NYBFAA Memo in Opposition Exculpatory Clause
The NYBFAA represents the interests of the New York Electronic Life & Security Industry and is the trade association for the New York Alarm Industry with hundreds of member companies across New York State. The NYBFAA represents Security Alarm Companies, Manufacturers, and Distributors that do business in the State of New York.
The NYBFAA, on behalf of its members opposes the enactment of bill A.1805, which provides that any contract provisions exempting or limiting any party from liability from negligence are void and unenforceable.
As the sponsor notes, New York case law has held that absent a statute or public policy to the contrary, a contractual provision limiting a party from its own negligence will generally be enforced. The courts have specifically upheld contractual language in alarm contracts, for example, limiting a customer’s damages to a contractually agreed amount. In fact, the state’s highest court has suggested that such limitations on liability have kept alarm services affordable (Eaves Brooks Costume Co. v Y.B.H. Realty Corp. , 76 NY2d at 227, supra).
In Eaves Brooks the court stated that without such limitations on liability alarm companies “would be forced to insure against a risk the amount of which they many not know and cannot control.” The Court suggested further that the result of failing to enforce such contractual limitations “would be higher insurance premiums passed along through higher rates to all those who require sprinkler system and alarm services.”
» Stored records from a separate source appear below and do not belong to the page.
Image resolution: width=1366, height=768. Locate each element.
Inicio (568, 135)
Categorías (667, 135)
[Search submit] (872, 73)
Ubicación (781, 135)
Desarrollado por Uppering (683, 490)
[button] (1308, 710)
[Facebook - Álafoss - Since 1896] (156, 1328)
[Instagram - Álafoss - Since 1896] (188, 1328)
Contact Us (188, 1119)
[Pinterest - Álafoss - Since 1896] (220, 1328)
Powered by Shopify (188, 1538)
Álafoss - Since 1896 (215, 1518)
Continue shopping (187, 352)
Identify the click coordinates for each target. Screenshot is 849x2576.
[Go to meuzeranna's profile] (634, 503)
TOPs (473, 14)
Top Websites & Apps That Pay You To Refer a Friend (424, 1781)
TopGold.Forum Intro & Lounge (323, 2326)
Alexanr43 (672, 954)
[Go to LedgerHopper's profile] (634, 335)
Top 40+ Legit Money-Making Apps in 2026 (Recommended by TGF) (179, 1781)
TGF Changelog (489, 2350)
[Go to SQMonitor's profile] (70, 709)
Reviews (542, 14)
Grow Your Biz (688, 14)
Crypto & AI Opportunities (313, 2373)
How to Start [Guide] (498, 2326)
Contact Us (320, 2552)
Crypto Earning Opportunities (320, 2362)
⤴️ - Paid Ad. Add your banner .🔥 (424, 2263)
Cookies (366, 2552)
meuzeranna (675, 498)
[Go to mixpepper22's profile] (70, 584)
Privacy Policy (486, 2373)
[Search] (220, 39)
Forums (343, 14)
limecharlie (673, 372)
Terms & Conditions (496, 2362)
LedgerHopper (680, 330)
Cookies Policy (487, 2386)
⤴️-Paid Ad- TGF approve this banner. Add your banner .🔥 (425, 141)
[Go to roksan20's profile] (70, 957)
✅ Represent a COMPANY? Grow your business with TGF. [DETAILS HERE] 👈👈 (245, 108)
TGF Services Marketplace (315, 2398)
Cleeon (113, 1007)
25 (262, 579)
Voiding such contractual protections, in essence, seeks to make insurers out of alarm companies and passage of this legislation threatens to make alarm services unaffordable to the public.
The unintended results of this legislation would be that the Security/Fire Alarm industry would not be able to get general liability insurance or, if it is available at all, the premiums are expected to increase exponentially. Not only would this cause Security/Fire companies to increase the fees for services to New York residents, but they may have less choice in choosing a provider, as it is less likely that companies may stay in New York doing business.
It must be noted any existing contractual limitations on liability are only enforceable against claims of ordinary negligence and these clauses CANNOT protect a defendant from liability for gross negligence or for conduct evincing a reckless disregard for its customer’s rights.